**WHAT YOU NEED TO DO:**
Rename "screenshot" to "capture" in the material starting at the line that contains "is (1204, 848)." and ending at the line that contains "at that location.". Give back only those lines with everything else unchanged, and leave out the pictures.

**SUPPLIED RECORDS:**

::::

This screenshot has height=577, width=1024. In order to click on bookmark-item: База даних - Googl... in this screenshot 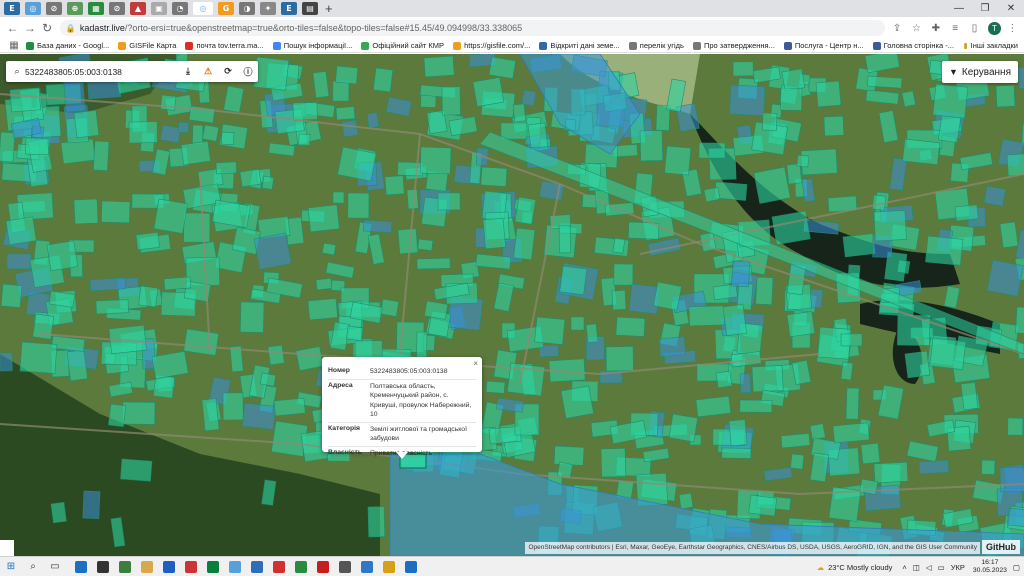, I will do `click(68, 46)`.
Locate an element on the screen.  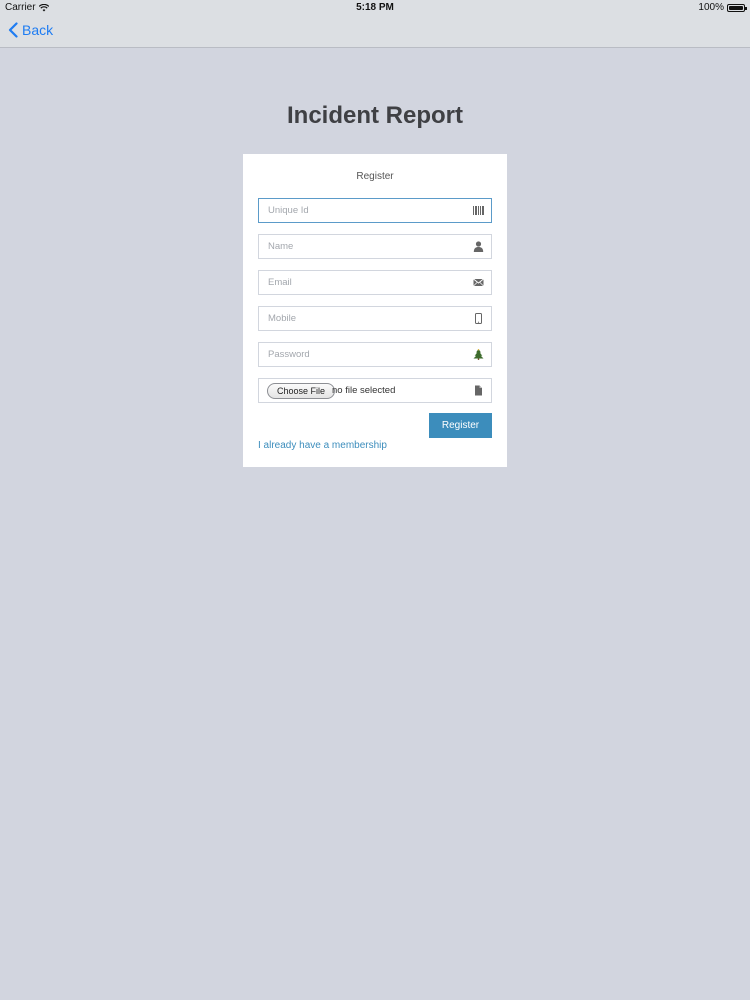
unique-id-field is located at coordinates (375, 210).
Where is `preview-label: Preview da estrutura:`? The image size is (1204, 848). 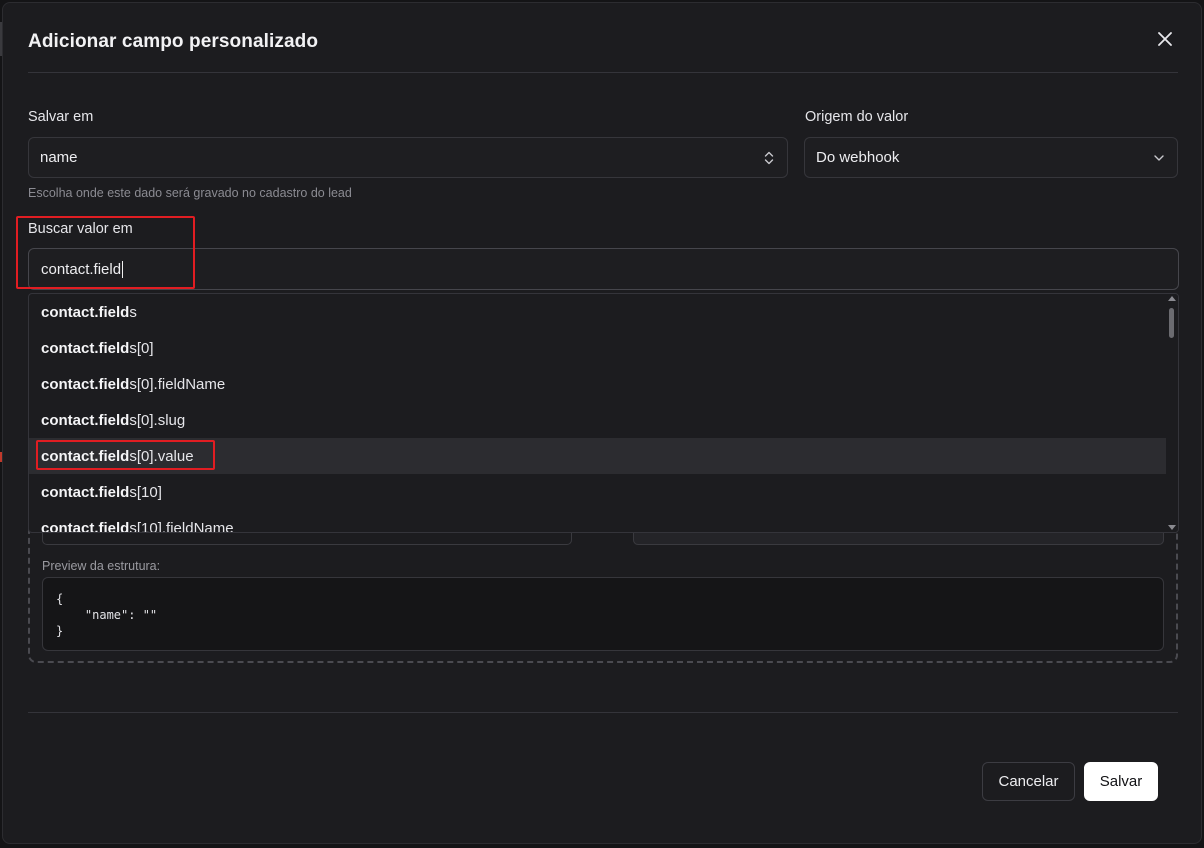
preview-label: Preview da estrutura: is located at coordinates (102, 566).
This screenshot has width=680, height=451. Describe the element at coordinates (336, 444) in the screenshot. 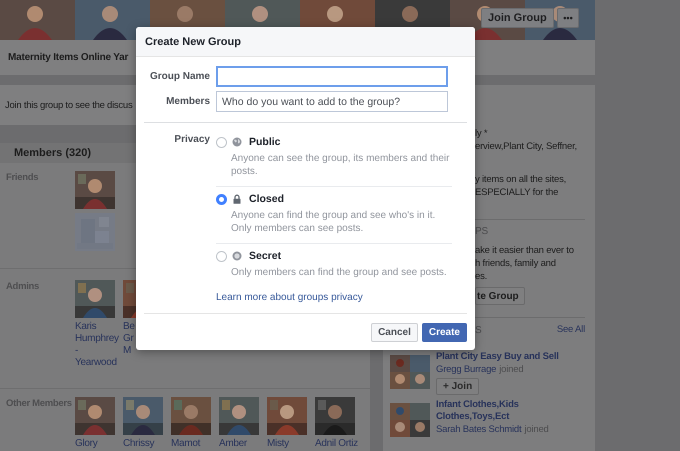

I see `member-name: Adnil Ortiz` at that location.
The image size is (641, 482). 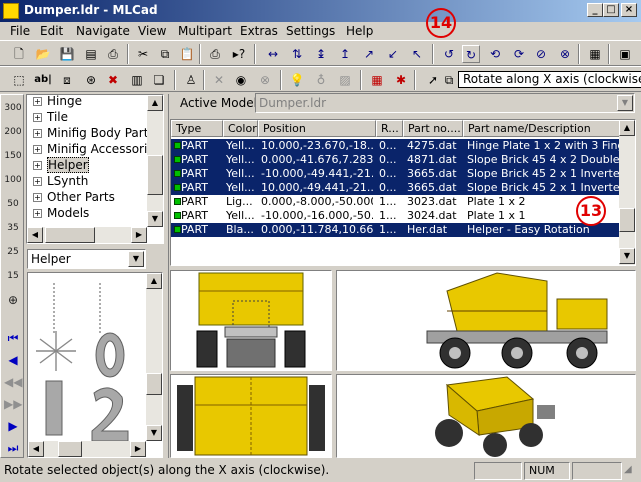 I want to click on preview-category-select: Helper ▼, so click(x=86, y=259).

::::

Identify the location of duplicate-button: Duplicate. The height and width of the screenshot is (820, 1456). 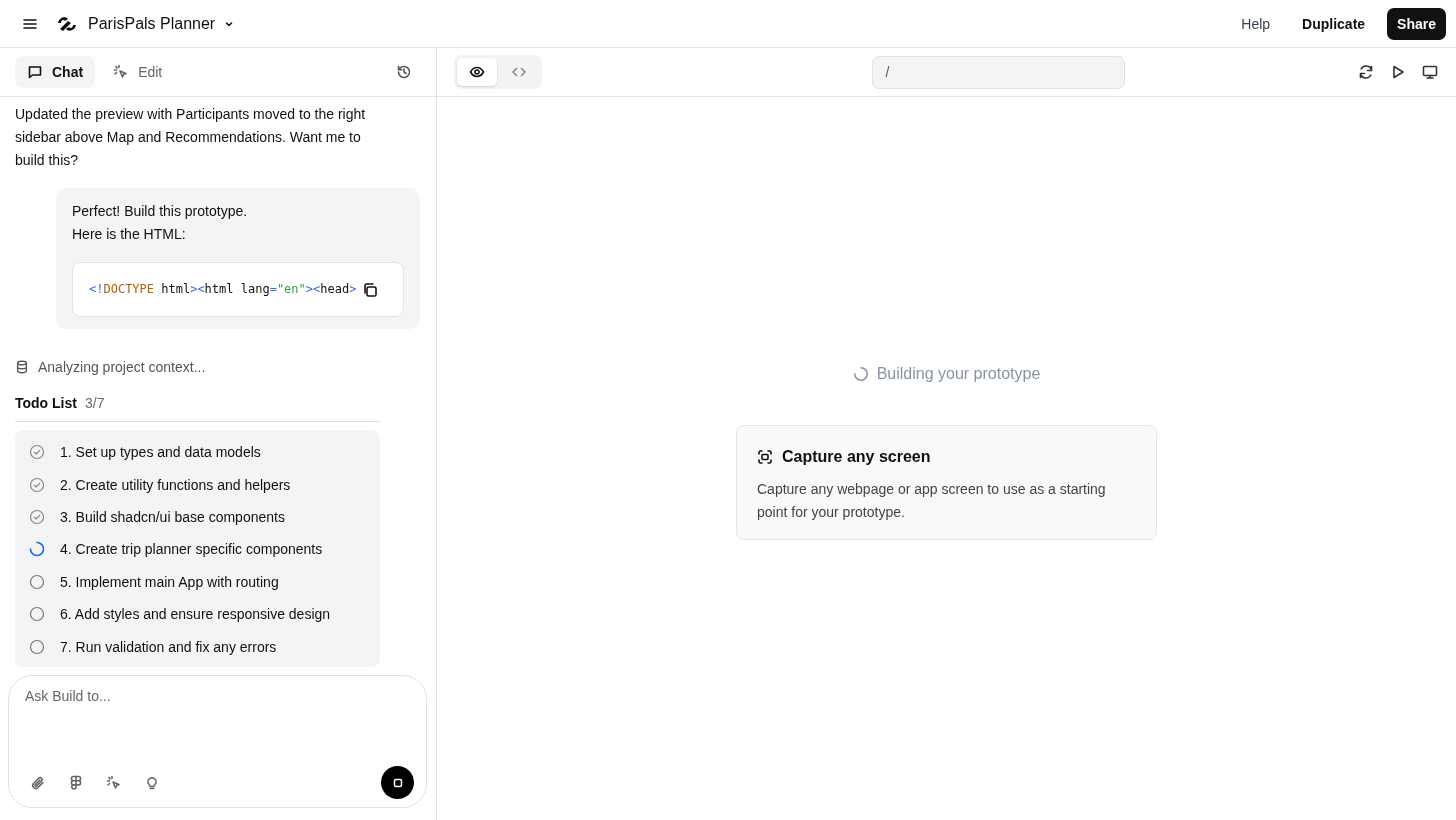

::::

**SOLUTION:**
Where is `preview-label: Preview da estrutura:`? The image size is (1204, 848). 
preview-label: Preview da estrutura: is located at coordinates (102, 566).
This capture has width=680, height=451. Describe the element at coordinates (336, 444) in the capture. 

I see `member-name: Adnil Ortiz` at that location.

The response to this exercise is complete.